Bu savaş yayılır mı?

Serhat İncirli

Gazze Sağlık Bakanlığı, İsrail'in 7 Ekim'den bu yana, (dün öğle saatlerine kadar), Gazze'ye düzenlediği saldırılarda toplam 22 bin 313 Filistinlinin öldüğünü, 57 bin 296 kişinin yaralandığını duyurdu… 

-*-*-

Hamas tarafından yönetilen bakanlık, 1 Ocak 2024 öğle saatlerinden, 2 Ocak 2024 öğle saatlerine kadar geçen 24 saatte 128 Filistinlinin öldürüldüğünü ve 261 kişinin de yaralandığını ekledi.

-*-*-

Bu arada belirtelim; 7 Ekim 2023’te başlayan İsrail saldırıları sonrası Gazze Şeridi nüfusunun en az yüzde 85'i yerinden edildi…

-*-*-

Salı günü bölgedeki savaşı çok daha geniş bir alana ve daha çok ülkeye yayabilecek bir gelişme yaşandı…
İsrail, Hamas’ın “iki numaralı” ismi Salih el Aruri'yi beş kişiyle birlikte, Beyrut yakınlarındaki bir binada, insansız hava uçağı saldırısı ile öldürdü…

-*-*-

Aruri’nin yanındaki beş kişinin “korumaları” olduğunu söyleyenler de var, “hayır bazıları Hizbullah üyesiydi ve görüşme yapıyorlardı” diyor… 
Hatta, Aruri’nin öldürüldüğü binanın bir Hizbullah karargahı olduğu da iddia ediliyor…
Haliyle İran anında olayı kınıyor!

Kaydedilen veriler:
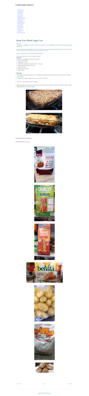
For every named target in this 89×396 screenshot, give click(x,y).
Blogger (49, 393)
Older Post (70, 383)
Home (45, 383)
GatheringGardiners (25, 5)
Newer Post (19, 383)
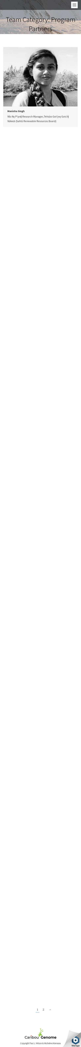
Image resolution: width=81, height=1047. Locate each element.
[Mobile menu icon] (74, 5)
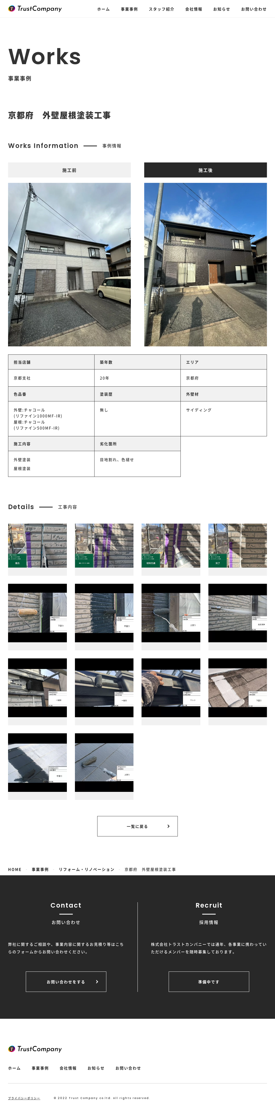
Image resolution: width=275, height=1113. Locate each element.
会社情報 (193, 9)
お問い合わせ (254, 9)
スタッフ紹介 (162, 9)
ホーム (103, 9)
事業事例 (129, 9)
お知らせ (221, 9)
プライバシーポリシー (24, 1098)
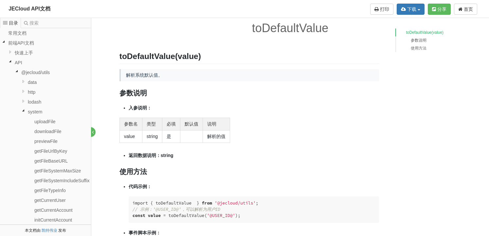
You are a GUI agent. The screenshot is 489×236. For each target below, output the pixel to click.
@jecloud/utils (35, 72)
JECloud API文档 (29, 8)
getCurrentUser (50, 200)
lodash (34, 102)
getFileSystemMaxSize (57, 170)
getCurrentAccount (53, 210)
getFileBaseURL (51, 161)
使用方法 (418, 48)
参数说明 (418, 40)
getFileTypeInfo (50, 190)
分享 (439, 9)
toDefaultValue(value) (425, 32)
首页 (465, 9)
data (32, 82)
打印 (381, 9)
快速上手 (24, 52)
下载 (410, 9)
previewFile (46, 141)
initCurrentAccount (53, 220)
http (31, 92)
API (18, 62)
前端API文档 (21, 43)
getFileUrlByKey (50, 151)
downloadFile (48, 131)
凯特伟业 (49, 230)
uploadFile (45, 121)
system (35, 111)
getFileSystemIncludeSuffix (62, 180)
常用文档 (17, 33)
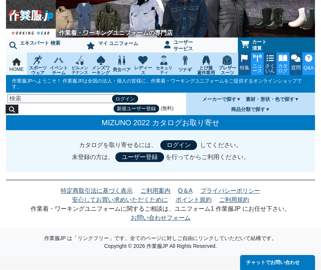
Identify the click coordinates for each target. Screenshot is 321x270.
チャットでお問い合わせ (273, 262)
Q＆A (185, 191)
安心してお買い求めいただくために (120, 199)
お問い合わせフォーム (161, 217)
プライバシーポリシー (230, 191)
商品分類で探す (248, 109)
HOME (16, 65)
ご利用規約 (234, 199)
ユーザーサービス (178, 45)
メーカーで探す (219, 99)
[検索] (62, 98)
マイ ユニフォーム (112, 45)
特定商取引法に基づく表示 (97, 191)
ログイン (125, 99)
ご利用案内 (155, 191)
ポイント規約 (194, 199)
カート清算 (254, 45)
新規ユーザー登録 (136, 108)
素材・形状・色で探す (270, 99)
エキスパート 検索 (34, 44)
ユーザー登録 (140, 157)
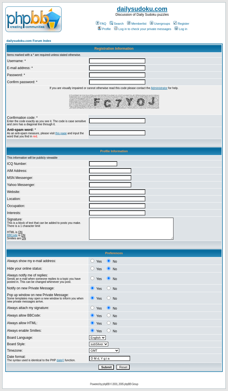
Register (181, 23)
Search (117, 23)
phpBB (106, 384)
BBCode (12, 235)
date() (60, 360)
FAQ (101, 23)
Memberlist (136, 23)
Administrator (159, 88)
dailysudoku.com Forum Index (28, 40)
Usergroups (160, 23)
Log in (181, 29)
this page (61, 133)
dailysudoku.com (142, 8)
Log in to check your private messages (142, 29)
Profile (104, 29)
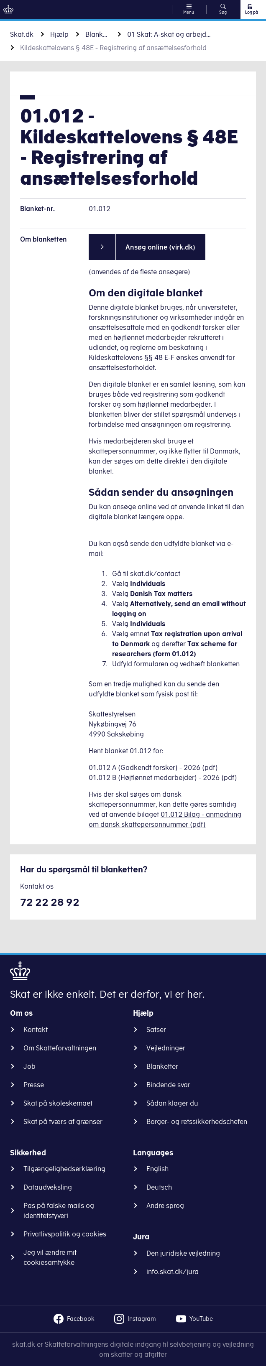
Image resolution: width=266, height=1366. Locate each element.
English (157, 1168)
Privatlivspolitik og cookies (64, 1234)
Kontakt (35, 1029)
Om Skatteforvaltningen (59, 1048)
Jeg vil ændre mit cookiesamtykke (50, 1257)
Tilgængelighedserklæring (64, 1168)
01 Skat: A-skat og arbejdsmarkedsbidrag (169, 34)
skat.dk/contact (155, 573)
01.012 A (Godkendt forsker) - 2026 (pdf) (153, 767)
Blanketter (97, 34)
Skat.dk (21, 34)
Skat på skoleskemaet (57, 1103)
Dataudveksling (47, 1187)
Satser (156, 1029)
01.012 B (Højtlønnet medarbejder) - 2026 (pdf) (163, 777)
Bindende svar (168, 1084)
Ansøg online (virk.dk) (160, 247)
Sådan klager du (172, 1103)
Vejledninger (165, 1048)
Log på (251, 9)
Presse (33, 1084)
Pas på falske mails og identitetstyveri (58, 1210)
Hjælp (59, 34)
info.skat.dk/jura (172, 1271)
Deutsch (159, 1187)
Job (29, 1066)
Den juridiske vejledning (183, 1253)
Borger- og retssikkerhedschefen (196, 1121)
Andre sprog (165, 1205)
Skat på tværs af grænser (62, 1121)
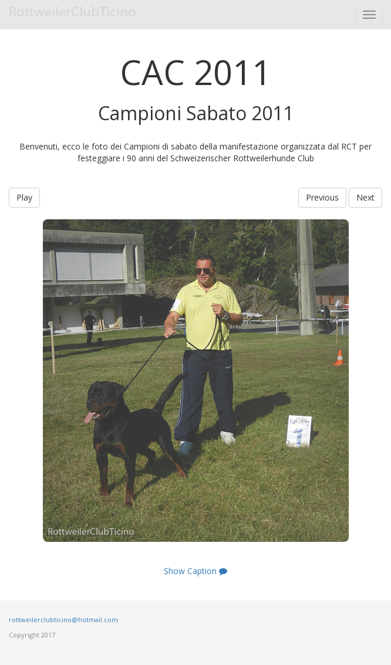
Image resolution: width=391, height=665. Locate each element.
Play (24, 197)
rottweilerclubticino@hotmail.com (63, 619)
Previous (322, 197)
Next (365, 197)
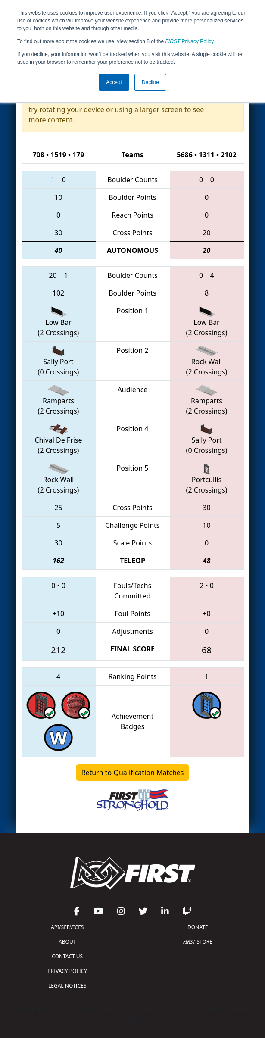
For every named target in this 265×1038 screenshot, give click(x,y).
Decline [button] (150, 82)
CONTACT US (67, 956)
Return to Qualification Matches (132, 772)
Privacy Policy (189, 41)
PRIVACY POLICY (67, 971)
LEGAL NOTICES (67, 985)
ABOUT (67, 941)
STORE (197, 941)
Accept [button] (114, 82)
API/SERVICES (67, 927)
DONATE (197, 927)
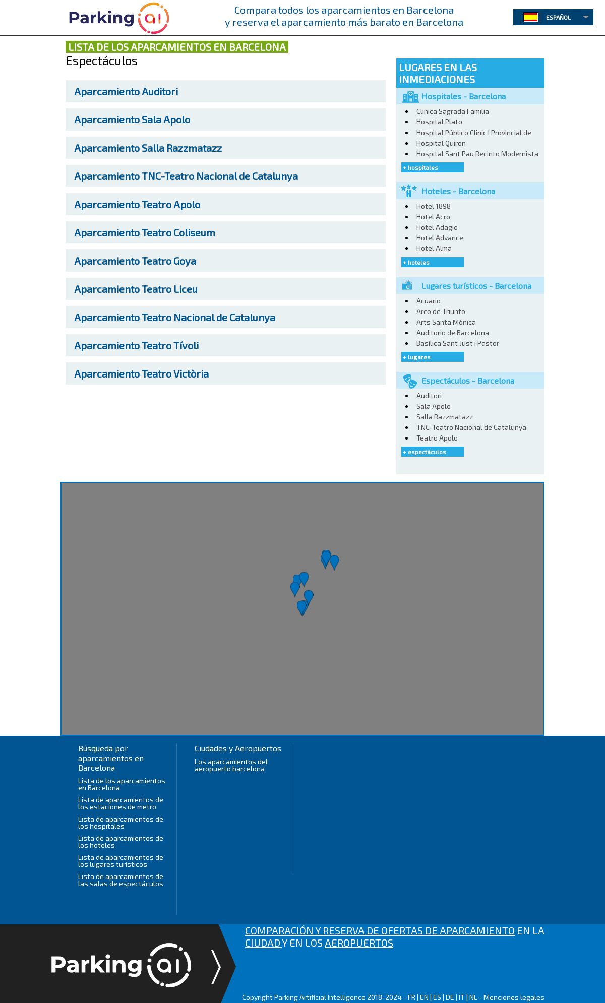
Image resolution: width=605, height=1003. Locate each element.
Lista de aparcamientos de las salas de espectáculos (120, 880)
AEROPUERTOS (359, 942)
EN (424, 997)
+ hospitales (420, 167)
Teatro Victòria (141, 373)
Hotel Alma (434, 248)
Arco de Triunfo (440, 311)
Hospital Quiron (441, 143)
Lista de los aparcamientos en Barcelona (121, 784)
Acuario (428, 300)
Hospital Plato (439, 121)
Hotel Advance (439, 237)
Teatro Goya (135, 261)
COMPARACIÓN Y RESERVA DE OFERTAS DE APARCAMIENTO (380, 930)
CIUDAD (263, 942)
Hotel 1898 (433, 206)
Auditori (126, 91)
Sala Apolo (132, 119)
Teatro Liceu (136, 289)
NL (473, 997)
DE (450, 997)
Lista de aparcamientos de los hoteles (120, 841)
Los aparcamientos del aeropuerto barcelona (231, 765)
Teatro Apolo (137, 204)
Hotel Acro (433, 216)
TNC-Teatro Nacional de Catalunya (186, 176)
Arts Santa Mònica (446, 322)
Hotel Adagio (437, 227)
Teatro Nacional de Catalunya (174, 317)
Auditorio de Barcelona (452, 332)
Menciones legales (513, 997)
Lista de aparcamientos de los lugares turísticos (120, 860)
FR (411, 997)
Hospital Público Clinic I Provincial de (473, 132)
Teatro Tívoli (136, 345)
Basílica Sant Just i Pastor (457, 343)
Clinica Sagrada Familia (452, 111)
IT (462, 997)
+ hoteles (416, 262)
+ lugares (417, 356)
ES (437, 997)
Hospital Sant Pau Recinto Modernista (477, 153)
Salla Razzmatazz (148, 148)
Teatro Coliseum (144, 232)
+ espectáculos (424, 451)
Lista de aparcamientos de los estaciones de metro (120, 803)
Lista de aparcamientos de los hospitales (120, 822)
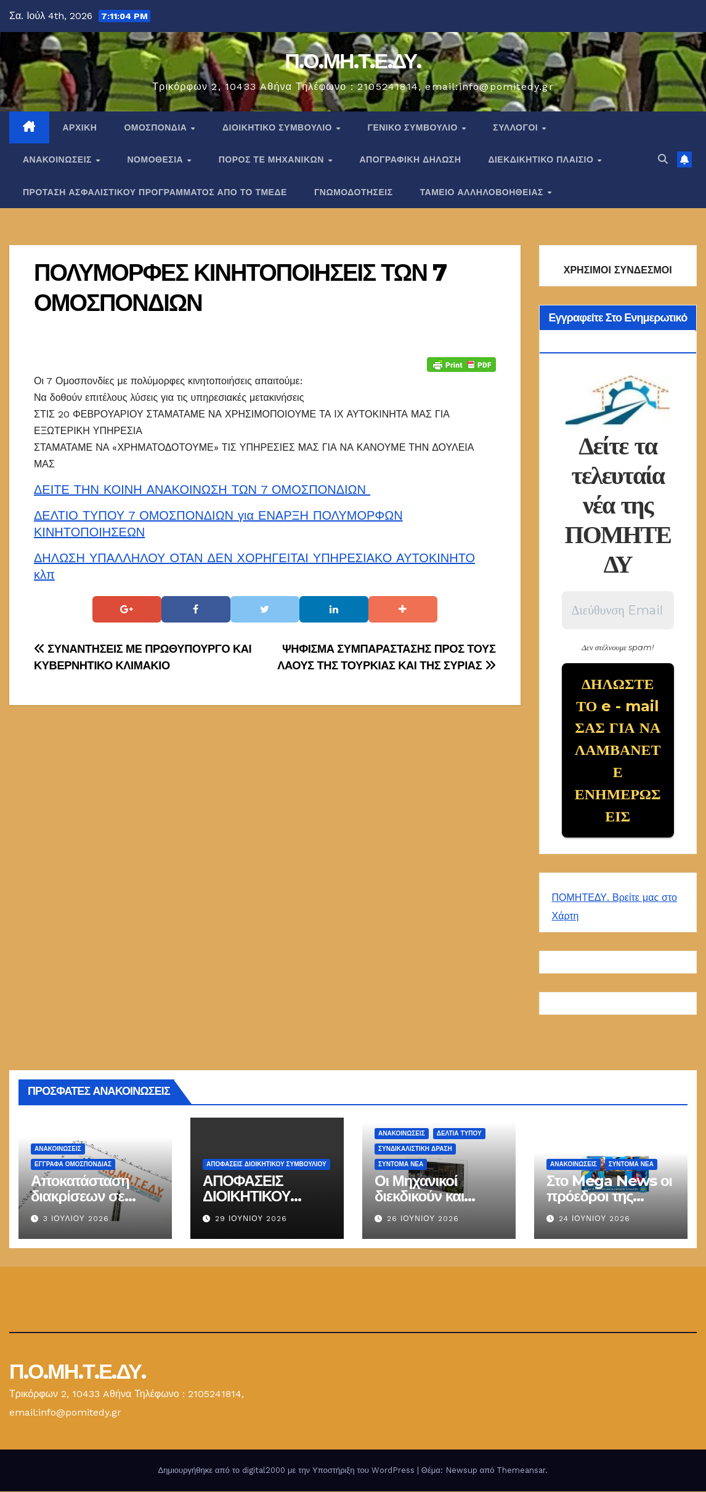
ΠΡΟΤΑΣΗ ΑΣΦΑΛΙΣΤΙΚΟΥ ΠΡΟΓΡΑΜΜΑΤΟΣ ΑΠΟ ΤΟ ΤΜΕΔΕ (155, 192)
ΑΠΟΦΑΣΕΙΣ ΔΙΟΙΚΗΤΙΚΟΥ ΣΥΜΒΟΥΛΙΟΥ (266, 1165)
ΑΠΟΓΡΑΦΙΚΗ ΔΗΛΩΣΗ (410, 159)
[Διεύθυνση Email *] (618, 610)
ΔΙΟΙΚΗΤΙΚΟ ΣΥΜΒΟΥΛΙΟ (278, 127)
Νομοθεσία (157, 159)
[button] (663, 159)
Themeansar (521, 1470)
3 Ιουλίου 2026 (76, 1219)
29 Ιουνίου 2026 (251, 1219)
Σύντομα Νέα (400, 1165)
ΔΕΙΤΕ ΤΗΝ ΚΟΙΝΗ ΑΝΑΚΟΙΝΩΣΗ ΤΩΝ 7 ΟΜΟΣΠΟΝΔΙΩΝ (202, 489)
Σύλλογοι (516, 127)
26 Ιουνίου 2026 (423, 1219)
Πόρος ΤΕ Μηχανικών (273, 159)
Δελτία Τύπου (459, 1134)
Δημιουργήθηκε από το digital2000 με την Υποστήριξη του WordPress (287, 1470)
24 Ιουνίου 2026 (594, 1219)
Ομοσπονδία (157, 127)
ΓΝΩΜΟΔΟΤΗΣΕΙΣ (353, 192)
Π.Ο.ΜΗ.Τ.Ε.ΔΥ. (353, 61)
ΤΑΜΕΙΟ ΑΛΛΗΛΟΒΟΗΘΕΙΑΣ (483, 192)
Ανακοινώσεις (58, 159)
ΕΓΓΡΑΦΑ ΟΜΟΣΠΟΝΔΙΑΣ (73, 1165)
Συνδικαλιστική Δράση (415, 1150)
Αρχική (80, 127)
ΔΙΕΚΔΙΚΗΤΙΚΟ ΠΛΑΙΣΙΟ (542, 159)
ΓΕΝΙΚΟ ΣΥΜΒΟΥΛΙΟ (413, 127)
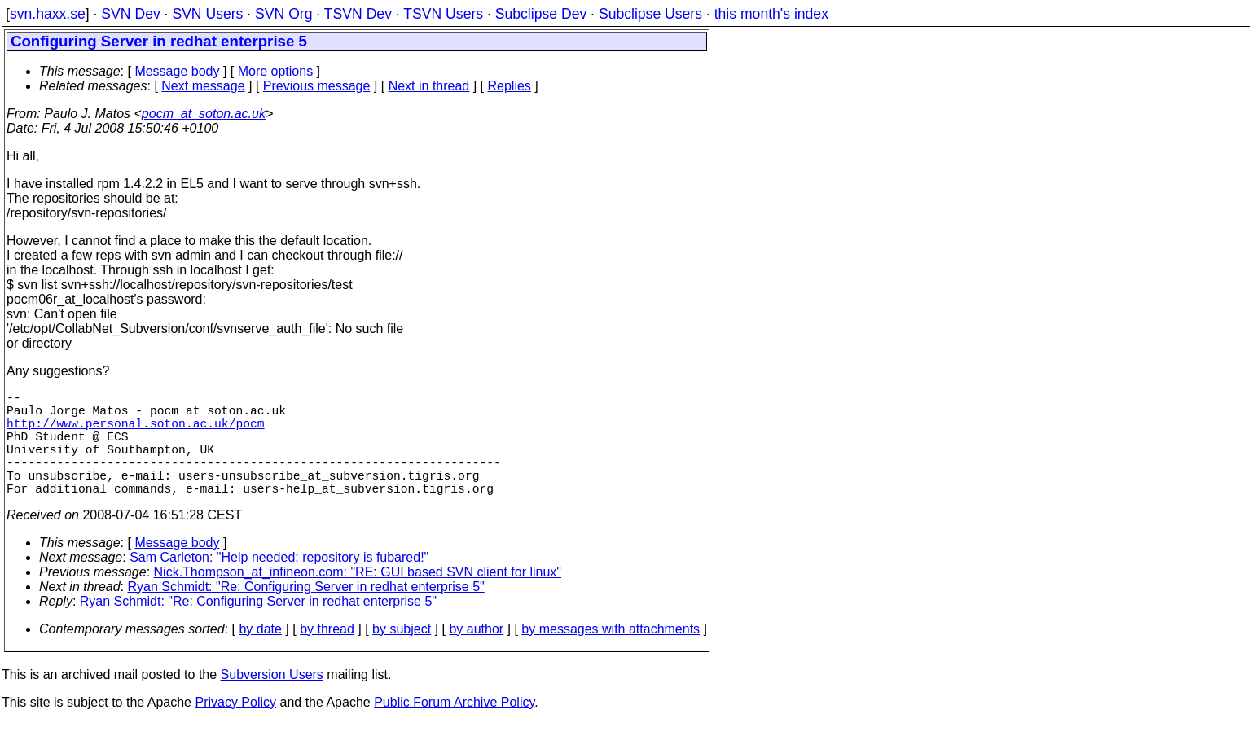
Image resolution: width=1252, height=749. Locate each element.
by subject (401, 655)
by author (476, 655)
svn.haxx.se (48, 14)
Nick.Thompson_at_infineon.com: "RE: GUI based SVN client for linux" (357, 598)
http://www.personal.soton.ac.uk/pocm (136, 432)
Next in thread (429, 86)
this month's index (771, 14)
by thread (327, 655)
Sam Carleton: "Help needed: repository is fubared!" (279, 583)
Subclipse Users (650, 14)
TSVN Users (443, 14)
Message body (176, 71)
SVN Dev (130, 14)
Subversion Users (272, 700)
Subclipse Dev (540, 14)
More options (276, 71)
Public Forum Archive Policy (454, 728)
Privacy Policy (235, 728)
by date (260, 655)
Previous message (317, 86)
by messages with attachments (610, 655)
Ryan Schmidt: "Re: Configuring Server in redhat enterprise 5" (306, 613)
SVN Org (283, 14)
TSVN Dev (358, 14)
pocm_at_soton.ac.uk (204, 113)
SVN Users (207, 14)
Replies (509, 86)
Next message (202, 86)
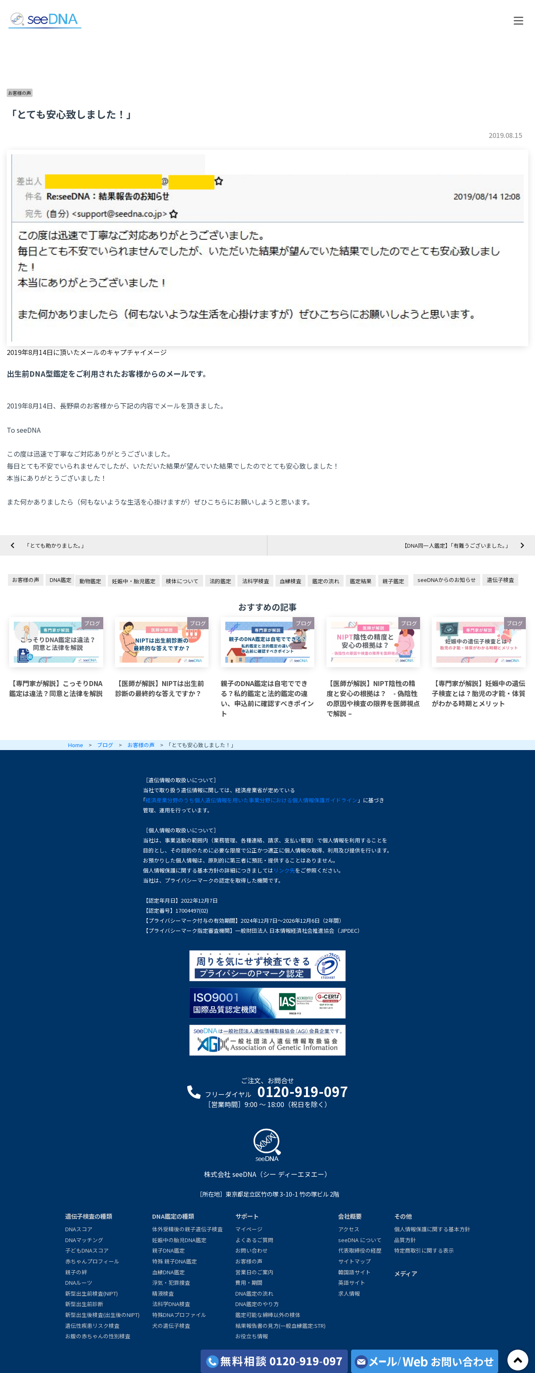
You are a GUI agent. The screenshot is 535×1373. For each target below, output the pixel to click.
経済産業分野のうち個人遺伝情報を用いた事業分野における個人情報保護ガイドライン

**Görev koşulları**
**A.** Gazze savaşıyla ilgili yazıda "Bu arada belirtelim;" ifadesinden "anında olayı kınıyor!" ifadesine kadar olan bölümü hiç değiştirmeden kopyalayın.
**B.** Gazze savaşıyla ilgili yazıyı kaldığı yerden sürdürün.

**Görev yanıtları**
**A.**
Bu arada belirtelim; 7 Ekim 2023’te başlayan İsrail saldırıları sonrası Gazze Şeridi nüfusunun en az yüzde 85'i yerinden edildi…

-*-*-

Salı günü bölgedeki savaşı çok daha geniş bir alana ve daha çok ülkeye yayabilecek bir gelişme yaşandı…
İsrail, Hamas’ın “iki numaralı” ismi Salih el Aruri'yi beş kişiyle birlikte, Beyrut yakınlarındaki bir binada, insansız hava uçağı saldırısı ile öldürdü…

-*-*-

Aruri’nin yanındaki beş kişinin “korumaları” olduğunu söyleyenler de var, “hayır bazıları Hizbullah üyesiydi ve görüşme yapıyorlardı” diyor… 
Hatta, Aruri’nin öldürüldüğü binanın bir Hizbullah karargahı olduğu da iddia ediliyor…
Haliyle İran anında olayı kınıyor!

**B.**
-*-*-

“Hamas’ın Hizbullah ve İran ile bağlantısı” olarak kabul edilen “El Aruri” ile birlikte ölenlerden ikisinin Hamas'ın elit askeri birliği El Kassam Tugayları'nın iki lideri olduğunu iddia eden kaynaklar da bulunuyor…

-*-*-

İki yorum söz konusu; 
1 - Hamas, “artık daha çok savaşacak”… Bu saldırı Hamas’ı sindirmeyecek aksine azdıracak…
2 - Ve Hizbullah, zaten işin içindeydi, artın daha da işin içinde olacak…
Bu da demektir ki, Türkiye ve İran da bir şekilde “destekledikleri” bu iki örgütle birlikte, İsrail’e karşı “şimdilik” söylemde de olsa, sertleşecek!

-*-*-

Peki İran ve Türkiye veya bunlarla birlikte Lübnan ve Suriye de İsrail’le doğrudan savaşır mı?
“Doğrudan” bilemem!
“Dolaylı”?
Lübnan ve Suriye zaten savaşıyor!
Şimdilik bu kadar!

-*-*-

III. Dünya Savaşı diyebilir miyiz?
Çünkü ABD, AB, İngiltere; çok açık bir şekilde İsrail’den yana!
Rusya ve Çin ne yapar sizce?

-*-*-

Orta Doğu’daki İsrail-  Hamas kavgası veya savaşı yayılıyor…

-*-*-

Kimin, kimi, nasıl ve nerede vuracağı da pek belli değil!
Aslında kimin kimi desteklediği de pek belli değil!
Örneğin Amerika, AB ve İngiltere’de on binlerce kişi İsrail’i protesto ederken, devletleri, bu ülkeden yana tavır alıyor ki bu içte ciddi karmaşaya – karışıklığa – hatta kalkışmalara sebebiyet verebilecek bir şey!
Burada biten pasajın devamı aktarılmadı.